**Work instructions**
With the pictures omitted, output word for word the lines from the one containing "Given: Open the Germany country link" through the end of the records.

*** Data to process Section Begins ***

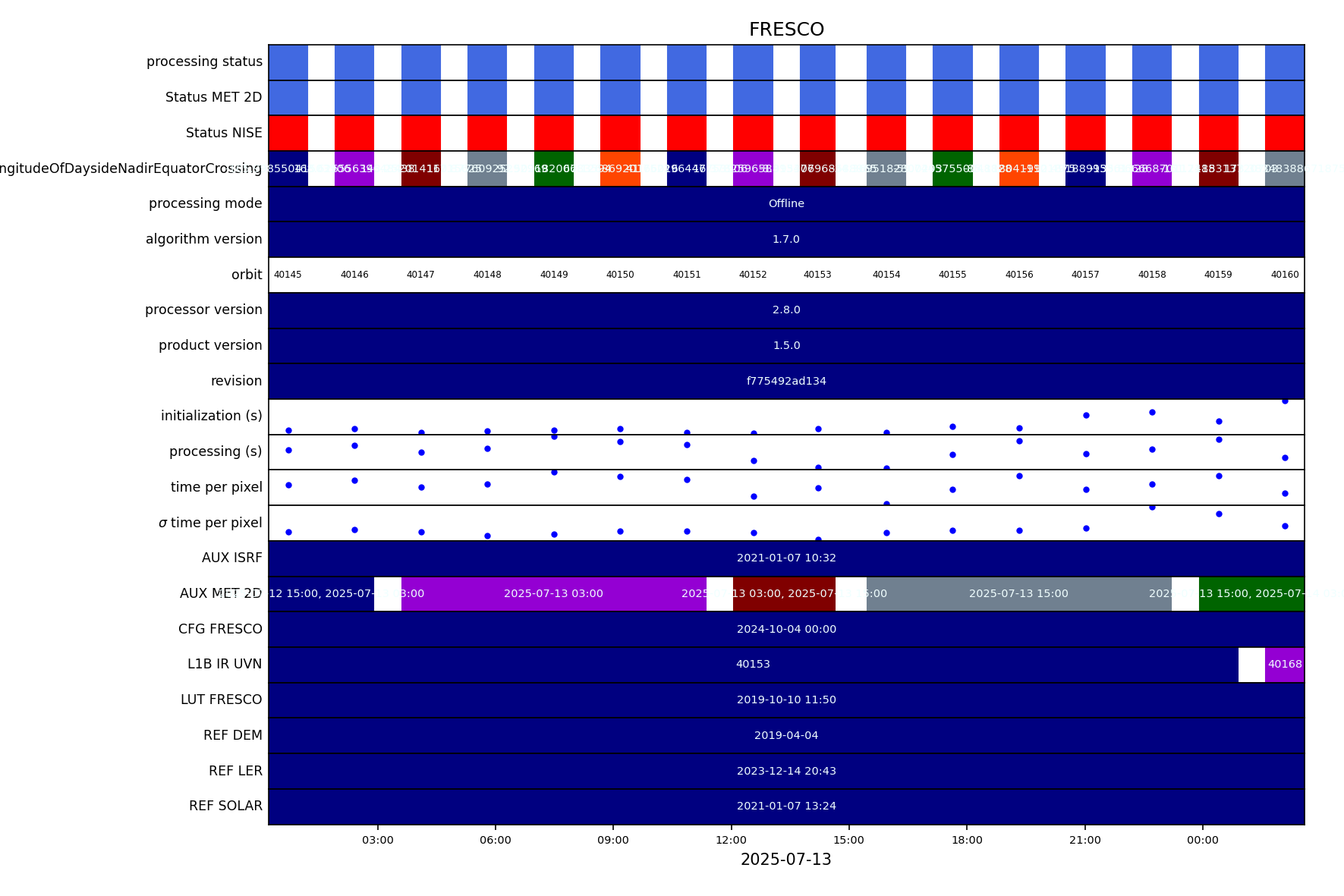Click the FRESCO chart title
This screenshot has width=1344, height=896.
pyautogui.click(x=786, y=30)
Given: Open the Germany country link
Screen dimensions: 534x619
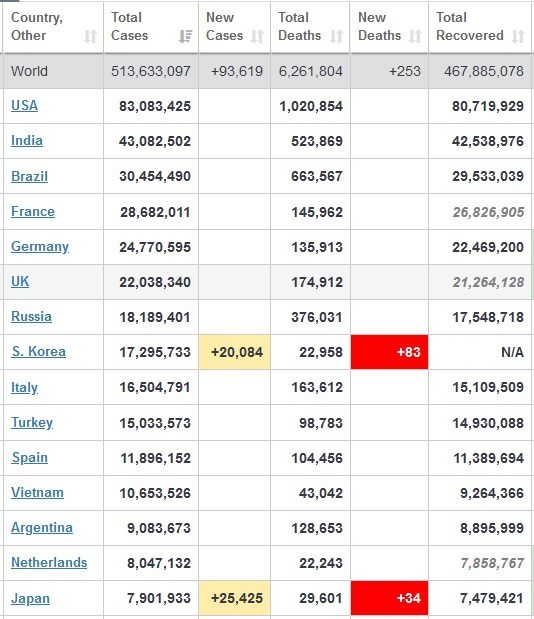Looking at the screenshot, I should pyautogui.click(x=40, y=246).
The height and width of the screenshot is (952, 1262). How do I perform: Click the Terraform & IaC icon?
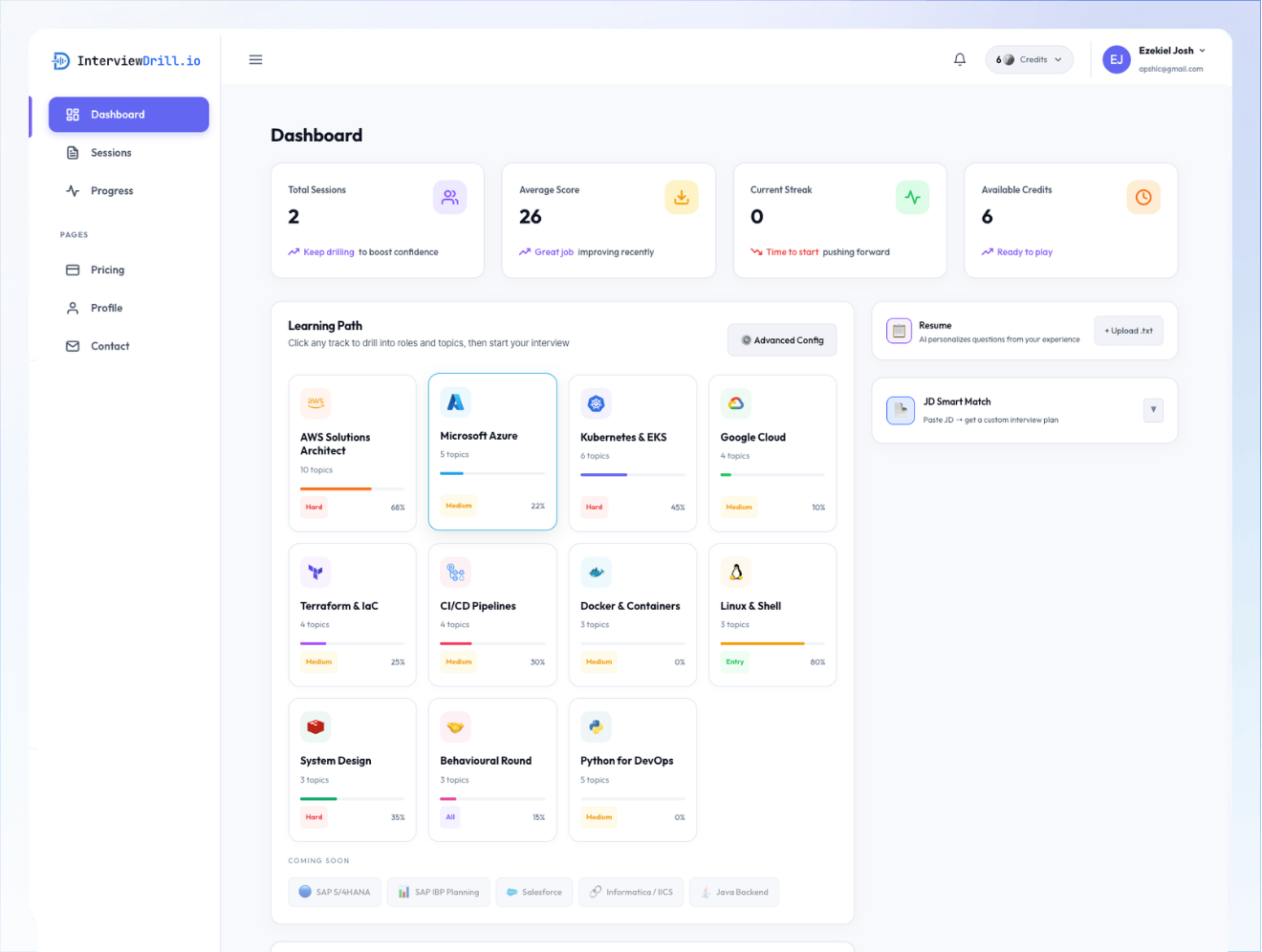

*** Data to process Section Ends ***

**Solution for this task**
Given: Open the Germany country link
Screen dimensions: 534x619
Looking at the screenshot, I should pyautogui.click(x=40, y=246).
The height and width of the screenshot is (952, 1262). How do I perform: Click the Terraform & IaC icon?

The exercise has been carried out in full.